_Task_
Using the records below, return exactly the lines from the one containing "At what coordinates should I click to accomplish: Click the" through the last, and omit pictures.
### The data ###
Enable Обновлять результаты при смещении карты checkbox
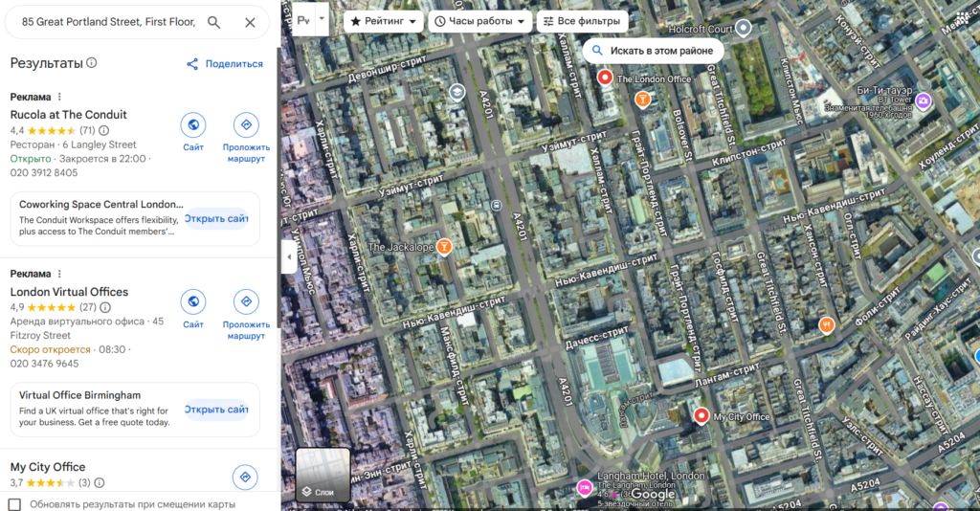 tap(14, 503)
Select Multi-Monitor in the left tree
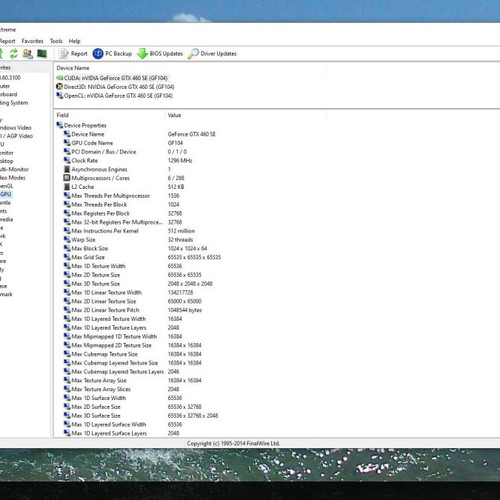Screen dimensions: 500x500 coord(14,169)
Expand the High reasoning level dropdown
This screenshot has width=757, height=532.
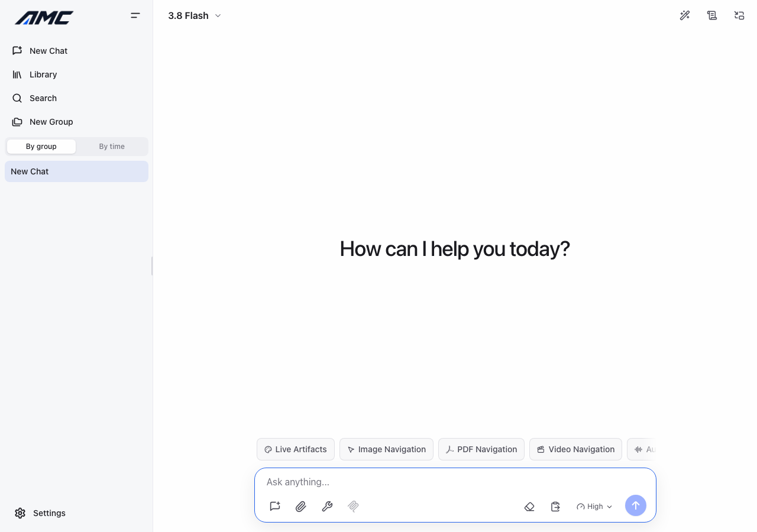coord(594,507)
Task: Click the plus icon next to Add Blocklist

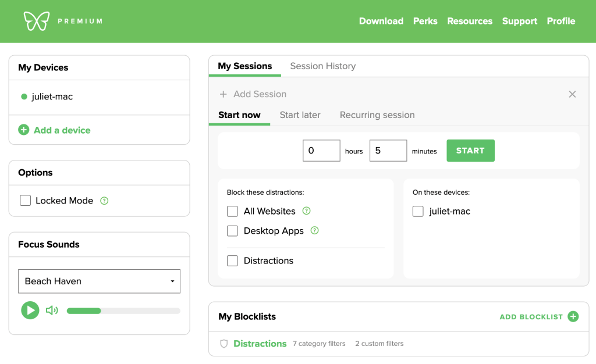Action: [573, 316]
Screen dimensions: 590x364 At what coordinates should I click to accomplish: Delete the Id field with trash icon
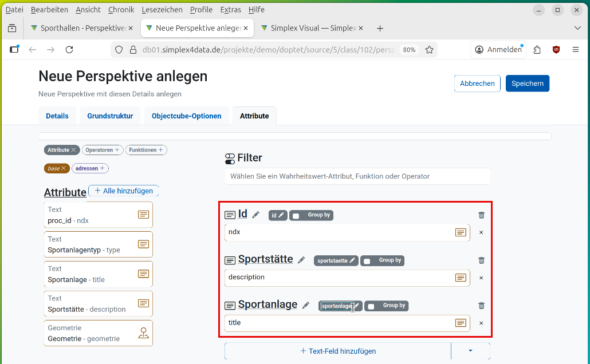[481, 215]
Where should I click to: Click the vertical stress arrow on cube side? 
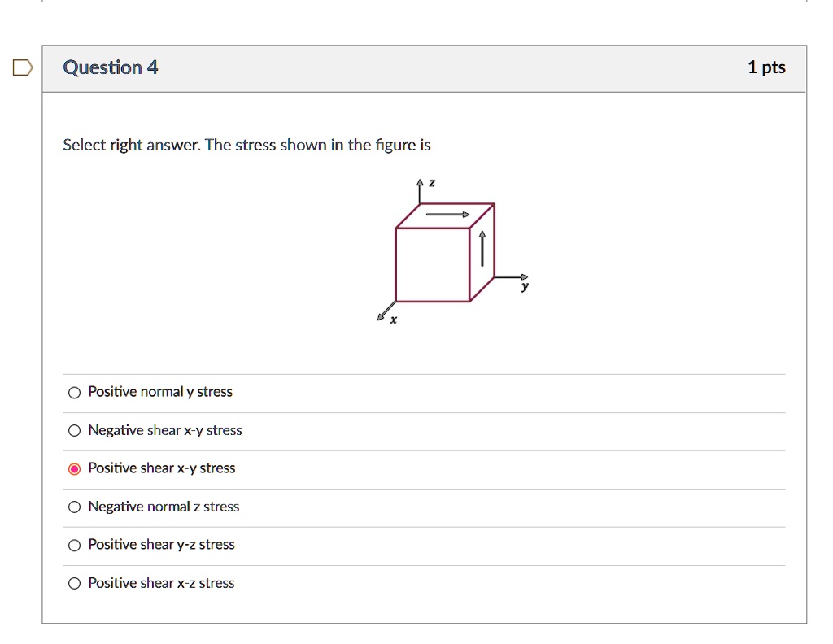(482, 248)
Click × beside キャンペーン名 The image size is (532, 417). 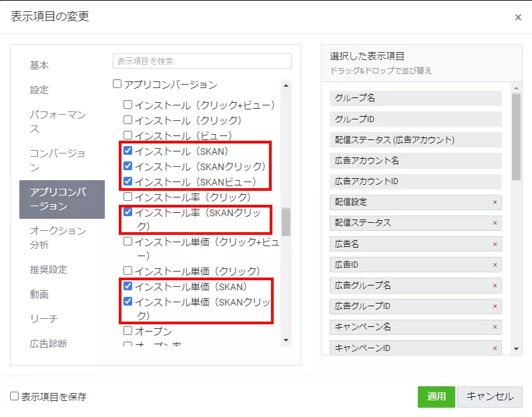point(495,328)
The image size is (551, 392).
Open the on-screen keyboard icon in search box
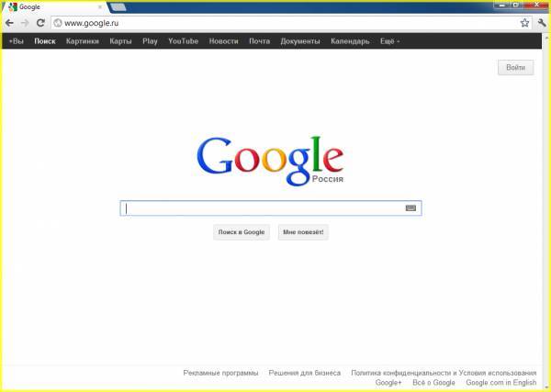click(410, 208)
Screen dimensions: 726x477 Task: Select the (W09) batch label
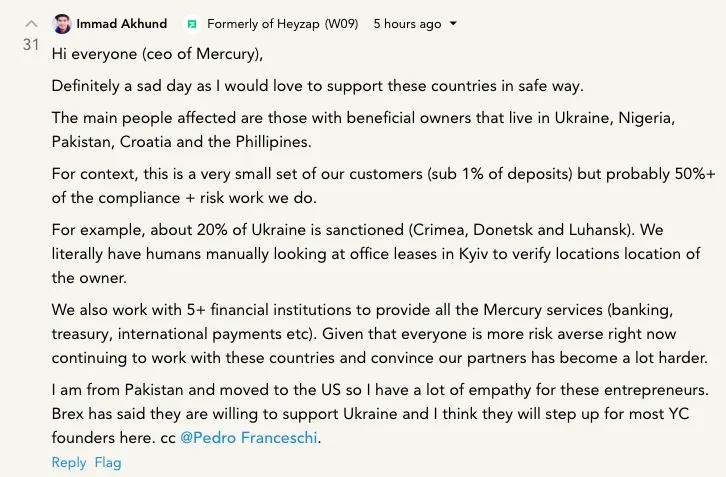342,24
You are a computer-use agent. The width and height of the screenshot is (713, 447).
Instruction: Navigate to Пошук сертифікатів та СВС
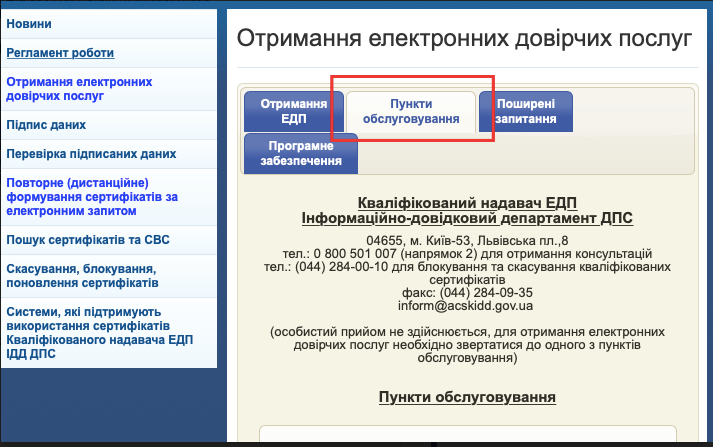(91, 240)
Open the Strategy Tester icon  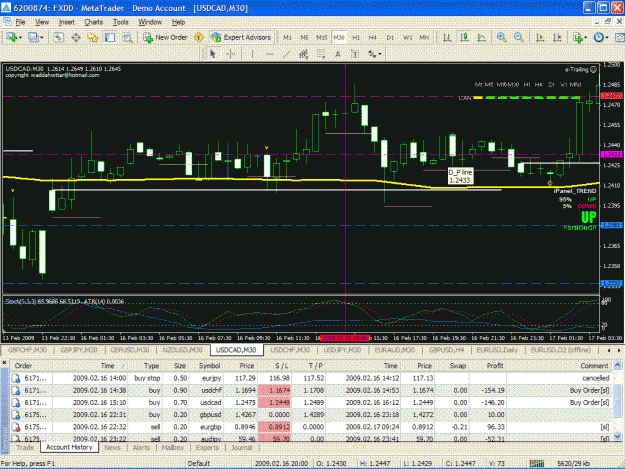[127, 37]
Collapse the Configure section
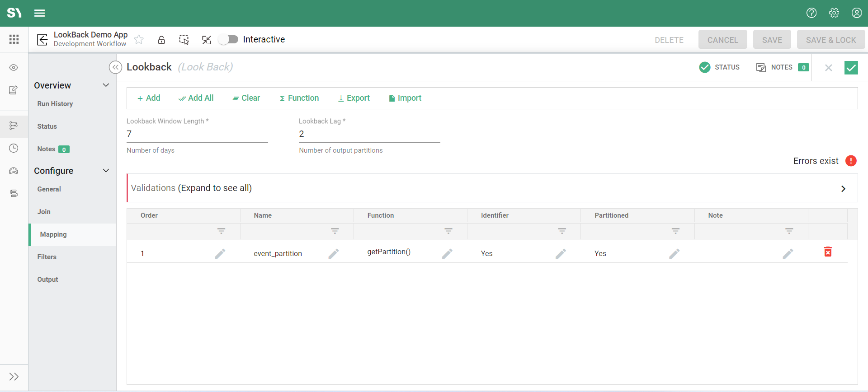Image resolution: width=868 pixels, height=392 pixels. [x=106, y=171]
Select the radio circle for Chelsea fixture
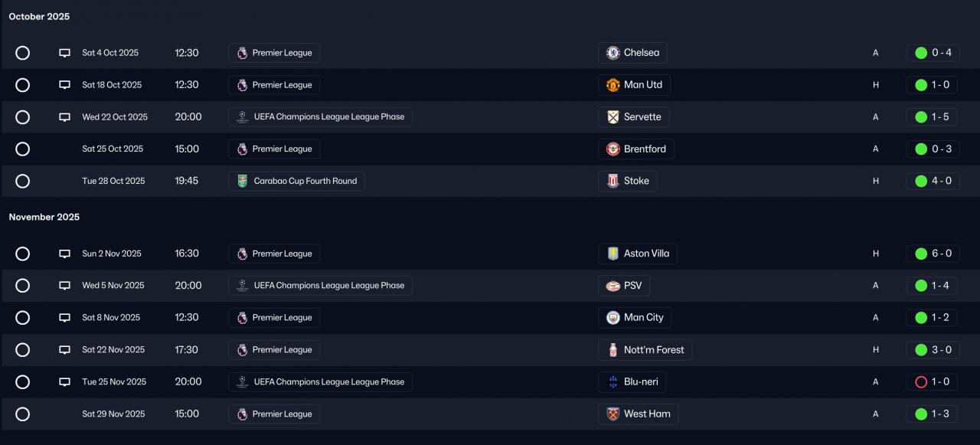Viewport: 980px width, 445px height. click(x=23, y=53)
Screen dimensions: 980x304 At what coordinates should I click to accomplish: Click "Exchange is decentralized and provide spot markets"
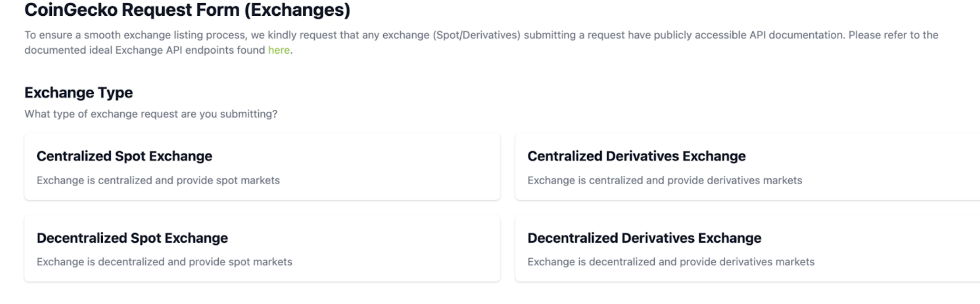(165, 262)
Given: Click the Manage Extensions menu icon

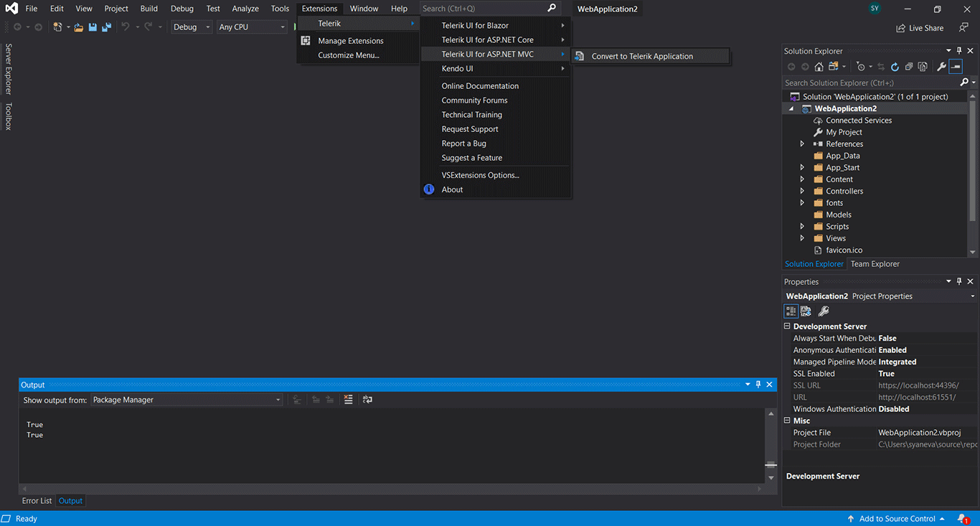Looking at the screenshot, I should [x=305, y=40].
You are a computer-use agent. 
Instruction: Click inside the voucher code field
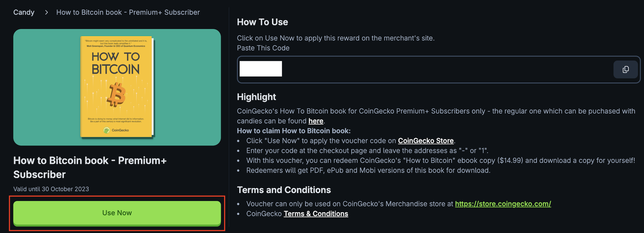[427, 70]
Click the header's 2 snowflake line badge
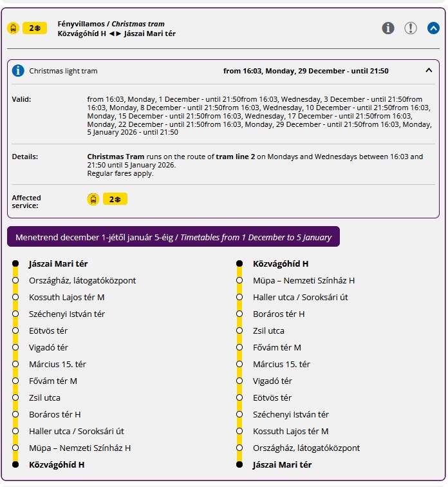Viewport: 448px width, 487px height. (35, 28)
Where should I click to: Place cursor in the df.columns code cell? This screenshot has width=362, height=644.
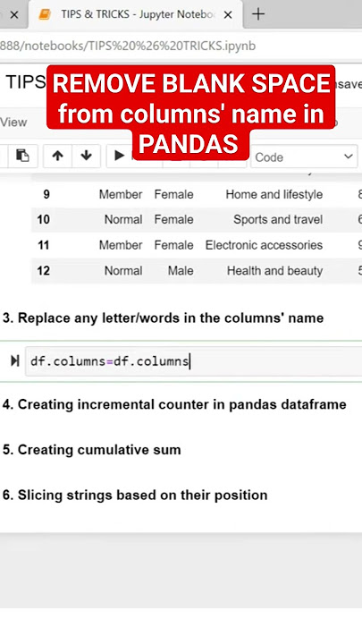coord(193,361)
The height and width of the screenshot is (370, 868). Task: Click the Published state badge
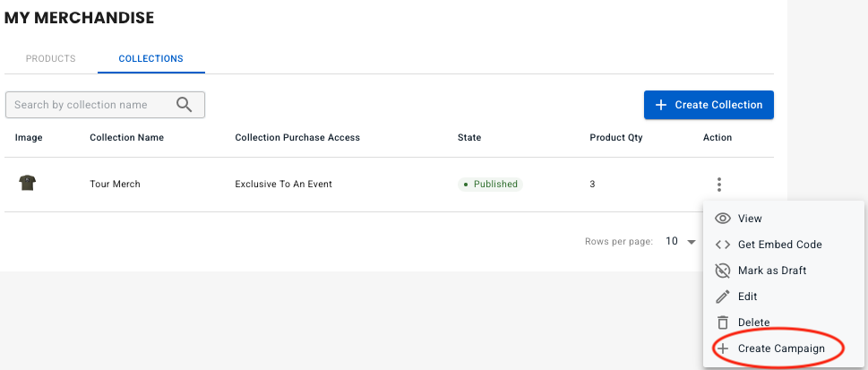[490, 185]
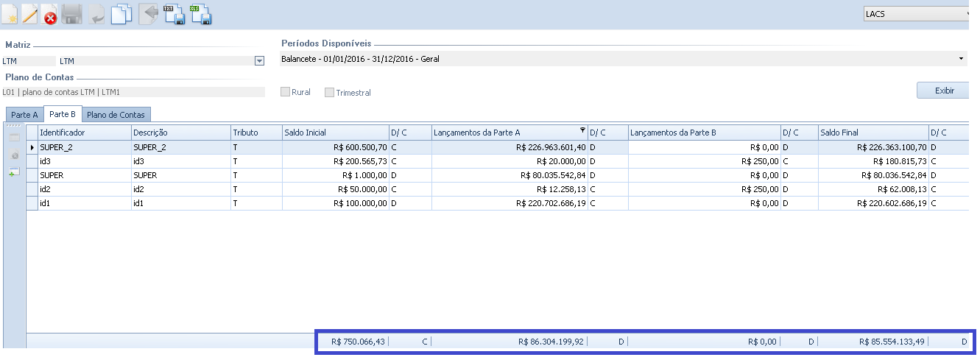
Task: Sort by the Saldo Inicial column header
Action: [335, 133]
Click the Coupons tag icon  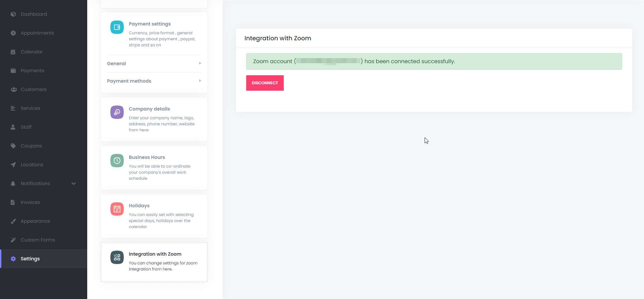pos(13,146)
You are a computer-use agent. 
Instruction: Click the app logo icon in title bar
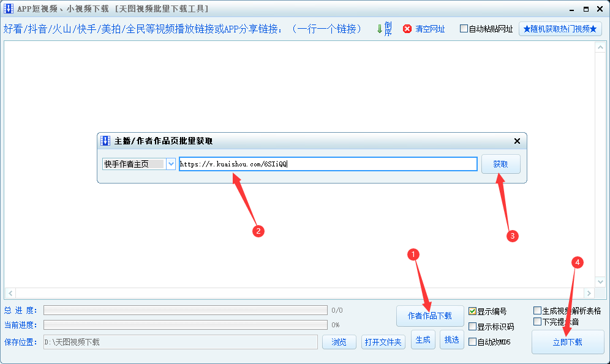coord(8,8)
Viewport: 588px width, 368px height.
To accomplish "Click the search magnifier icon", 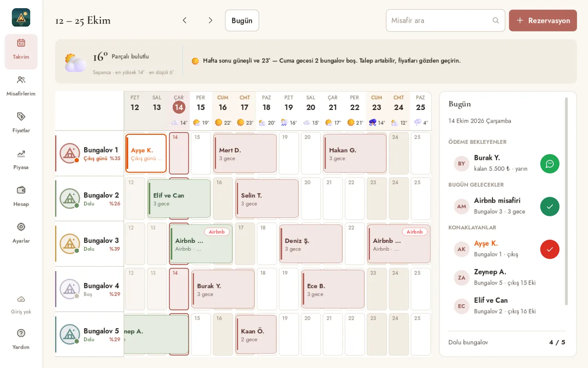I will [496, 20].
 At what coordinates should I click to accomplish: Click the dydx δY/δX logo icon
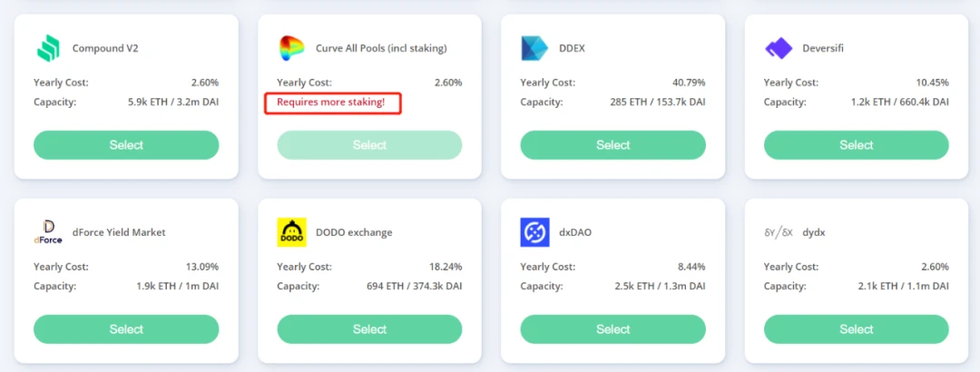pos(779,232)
###
_Expected answer_
 At what coordinates should I click to accomplish: Click the dydx δY/δX logo icon
pos(779,232)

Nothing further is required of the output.